US officials tried to influence Spanish prosecutors and government officials to head off court investigations into Guantánamo Bay torture allegations, secret CIA "extraordinary rendition" flights and the killing of a Spanish journalist by US troops in Iraq, according to secret US diplomatic cables.
Among their biggest worries were investigations pursued by the magistrate Baltasar Garzón, who US officials described as having "an anti-American streak".
"We are certainly under no illusions about the individual with whom we are dealing," they said after he opened an investigation into torture at Guantánamo Bay prison camp. "Judge Garzon has been a storied and controversial figure in recent Spanish history, whose ambition and pursuit of the spotlight may be without rival."
The revelations contained in the leaked documents will be embarrassing to Spanish prosecutors who shared information on cases they were involved in, and whose identities the Americans wanted protected.
They included the attorney general, Candido Conde-Pumpido, national court chief prosecutor, Javier Zaragoza, and fellow prosecutor Vicente González Mota, responsible for the CIA flights affair.
Zaragoza is revealed as a valuable source who accuses Garzón of opening some human rights cases in order to "drum up more speaking fees". He proved to be an ally as the US tried to stem a flood of investigations at Spain's national court – one of the world's most vigorous courts in exercising international jurisdiction over human rights crimes.
A major worry was a torture case brought by a Spanish non-governmental organisation against six senior Bush administration officials, including the former attorney general Alberto Gonzales.
Senator Mel Martinez, a former Republican party chairman, and the US embassy's charge d'affaires visited the Spanish foreign ministry to warn the investigation would have consequences. "Martinez and the charge underscored that the prosecutions would ... have an enormous impact on the bilateral relationship," the officials reported.
Officials in Madrid discussed with Zaragoza ways in which a US investigation into the same allegations might be opened in order to force the Spanish court to close its own case. "Zaragoza has also told us that if a proceeding regarding this matter were underway in the US, that would effectively bar proceedings in Spain. We intend to further explore this option with him informally," they said.
Garzón, who opened a separate torture investigation, was deemed to put self-promotion first. "We suspect Garzón will wring all the publicity he can from the case unless and until he is forced to give it up," said the officials.
"Zaragoza said he had challenged Garzón directly and personally on this latest case, asking if he was trying to drum up more speaking fees," they reported.
They noted that Garzón was already in hot water over his investigation into human rights crimes committed under Spain's former dictator General Francisco Franco. As a result Garzón now looks set to be removed from his job by supreme court judges next year.

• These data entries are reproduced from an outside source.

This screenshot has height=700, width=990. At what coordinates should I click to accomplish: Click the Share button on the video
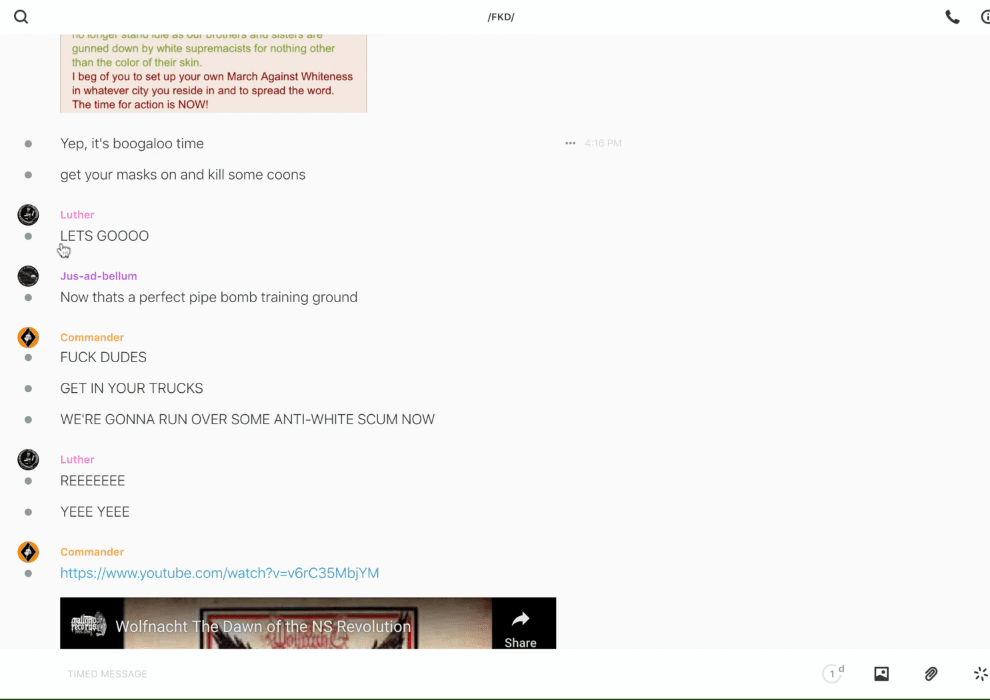coord(520,628)
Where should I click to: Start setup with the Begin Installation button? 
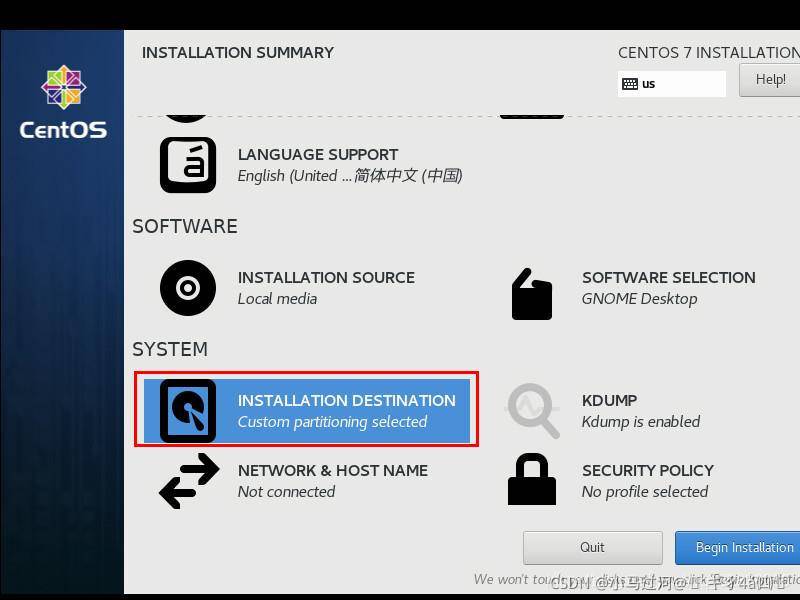(740, 547)
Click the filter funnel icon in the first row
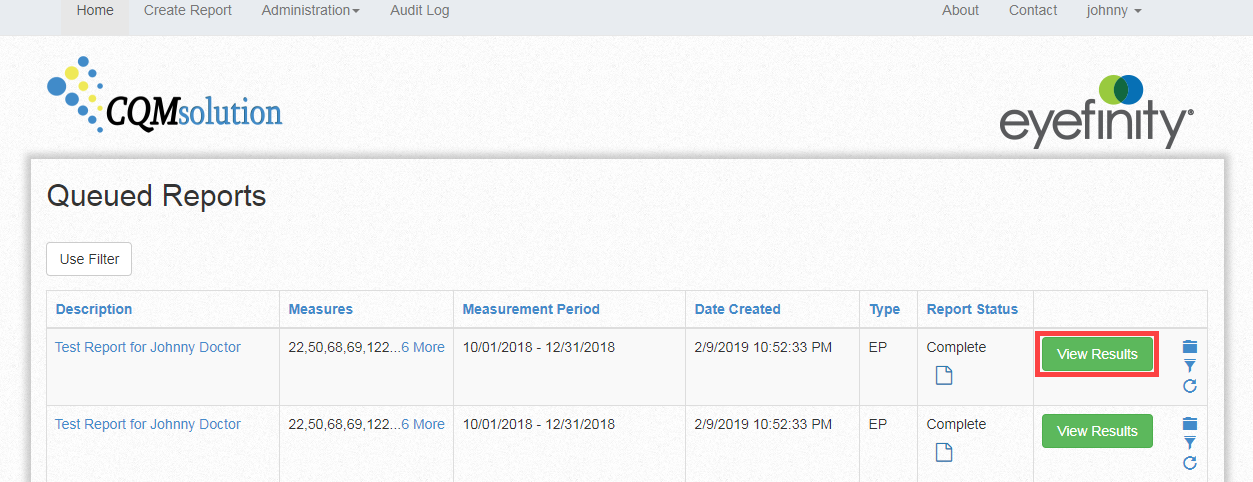Image resolution: width=1253 pixels, height=482 pixels. 1189,366
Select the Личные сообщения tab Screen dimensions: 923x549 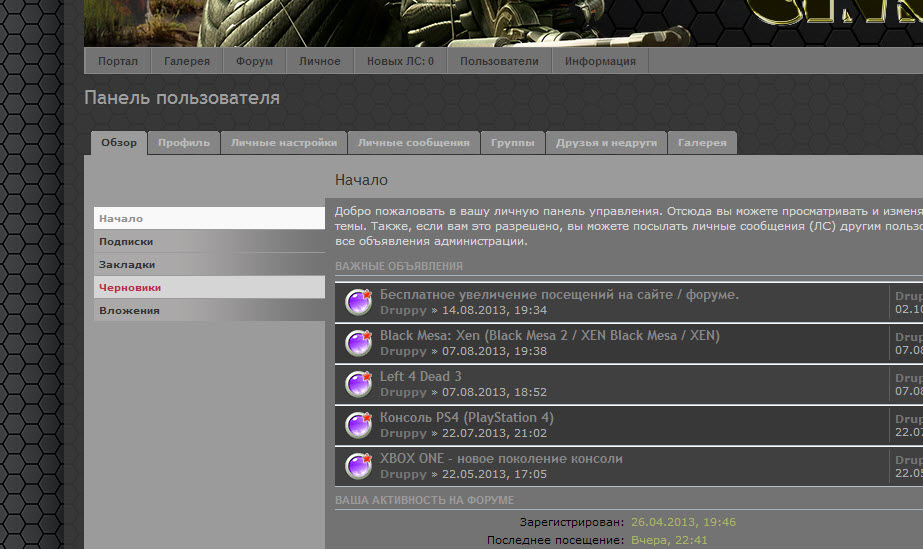pyautogui.click(x=413, y=143)
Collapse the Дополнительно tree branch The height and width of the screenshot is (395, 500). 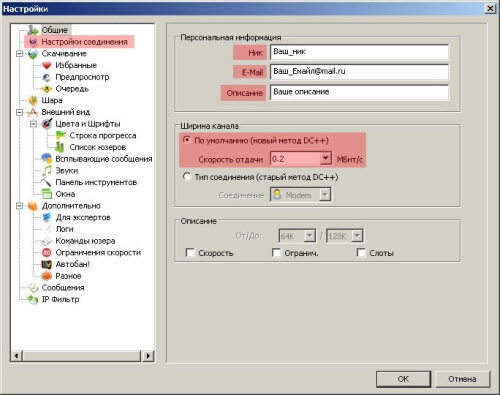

"Zaragoza doubts Garzón will risk a second such complaint," they said.
But US officials worried he would go down fighting. "It is hard for us to see why the publicity-loving Garzón would shut off his headline-generating machine unless forced to do so," they reported. "We also fear Garzón – far from being deterred by threats of disciplinary action – may welcome the chance for martyrdom, knowing the case will attract worldwide attention."
When another Spanish magistrate began investigating the alleged use of a Spanish airport for secret CIA flights carrying terror suspects, officials noted that US policy was to deal with these cases in closed-door conversations with governments.

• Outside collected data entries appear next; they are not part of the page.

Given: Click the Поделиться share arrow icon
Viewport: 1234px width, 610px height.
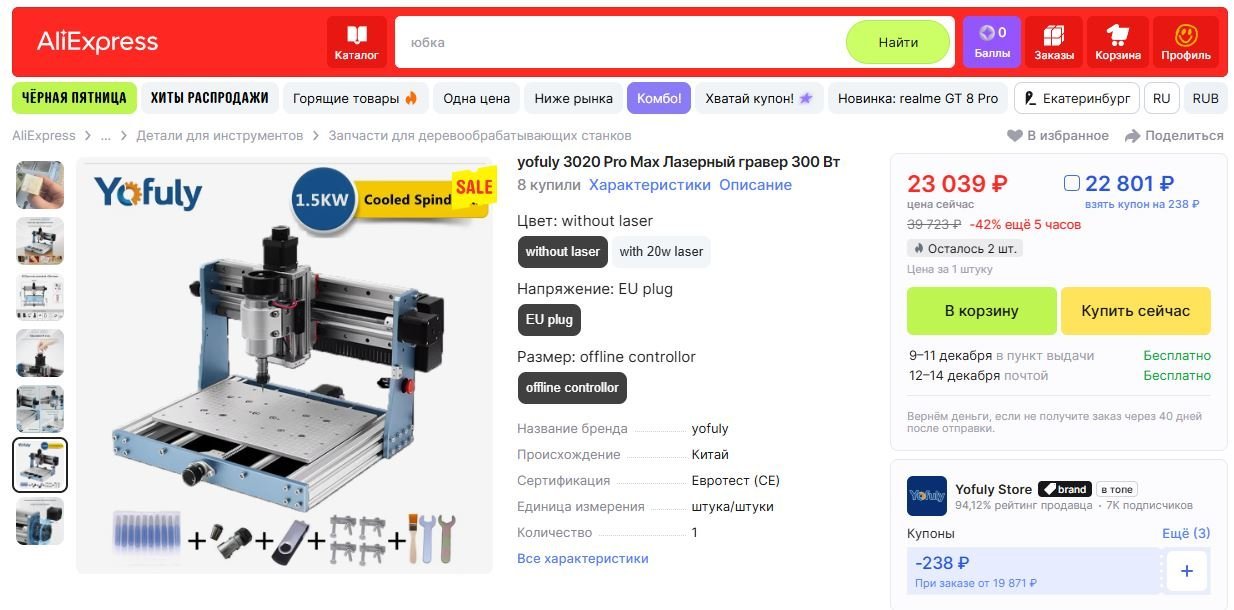Looking at the screenshot, I should point(1132,135).
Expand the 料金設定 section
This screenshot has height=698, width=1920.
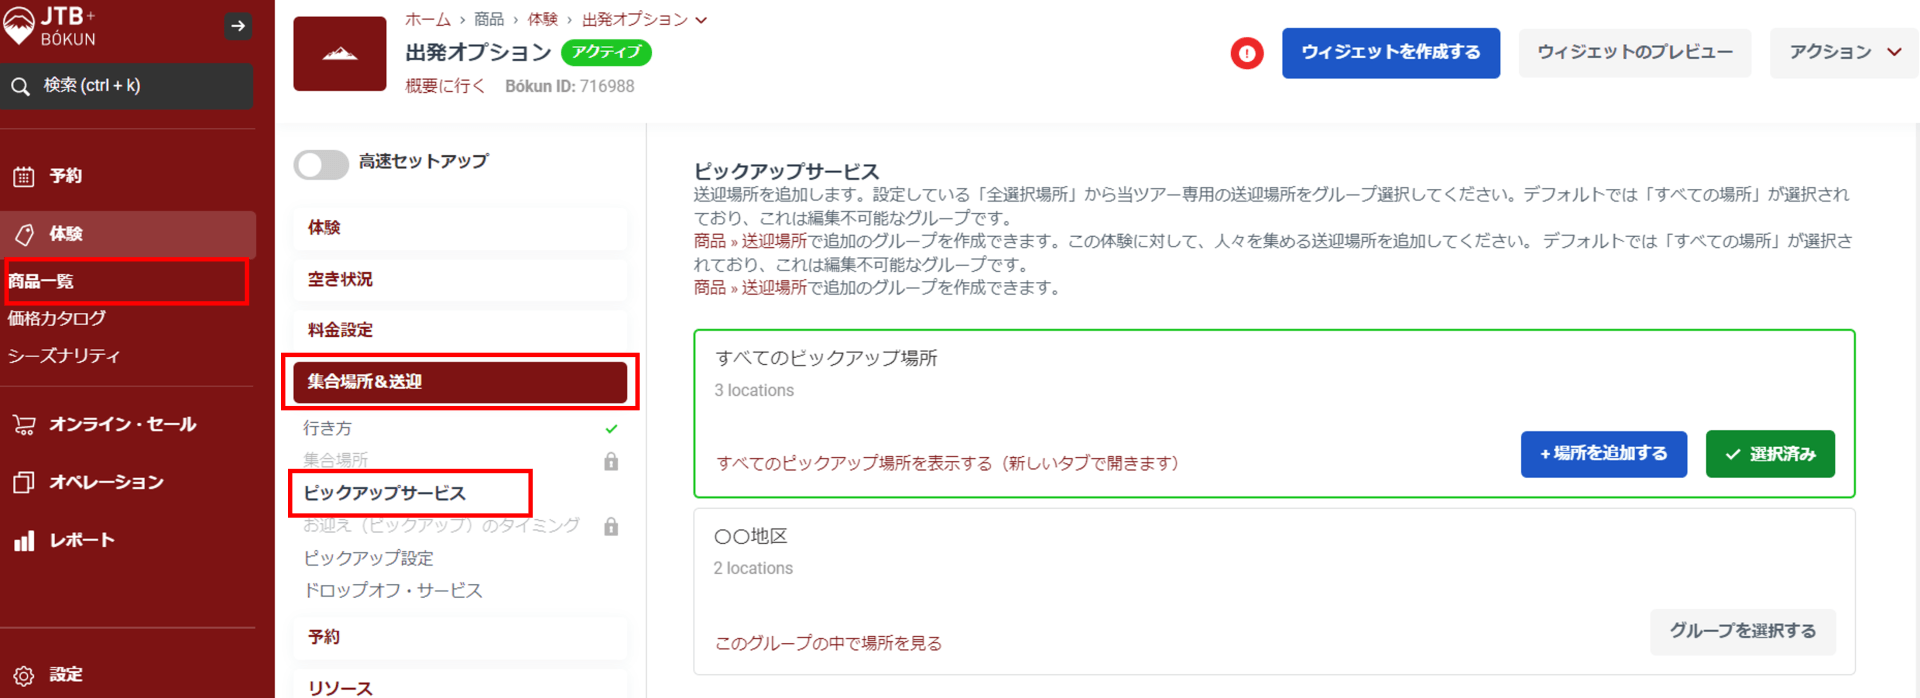(x=460, y=330)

They were especially alarmed when magistrates and prosecutors in both Spain and Germany began comparing notes. "This co-ordination among independent investigators will complicate our efforts to manage this case at a discreet government-to-government level," they warned.

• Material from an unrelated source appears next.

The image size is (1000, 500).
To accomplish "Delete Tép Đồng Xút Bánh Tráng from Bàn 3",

Officials noted, however, that their own government had not explicitly denied the allegations. "Our ability to beat down this story is constrained by the fact that we do not ourselves know, factually, what might have transpired five or six years ago as the battles in Afghanistan and Iraq began yielding large numbers of potentially dangerous terrorist detainees and unlawful combatants," they observed.
"Baring (sic) a categorical statement from the US government that no detainees passed through Spain – and we understand that might be undesirable from a policy standpoint even if factually correct – nothing but time is going to make this go away," they said.
González Mota, who was handling the CIA flights, was a valuable source. "The prosecutors do not intend to request information on this case from the embassy or from the US government in general," US officials said after a conversation with him.
When another Spanish magistrate issued arrest warrants for three US soldiers involved in the death of Spanish television cameraman José Couso in Baghdad, senior ministers in Spain's socialist government moved to stop the investigation. Couso was killed in April 2003 alongside Reuters cameraman Taras Protsyuk when a tank opened fire on a hotel known to accommodate journalists.
"Top ministers moved quickly to let us know that the government is working to resolve this situation," the officials reported, naming the deputy prime minister, María Teresa Fernández de la Vega, foreign minister, Miguel Angel Moratinos, and justice minister, Juan Fernando López Aguilar.
"The [Spanish] government must act carefully as it tries to influence Spain's fiercely independent judiciary," they noted. " In order to avoid aggravating the situation, Spanish government leaders must publicly show their respect for the independent workings of the courts."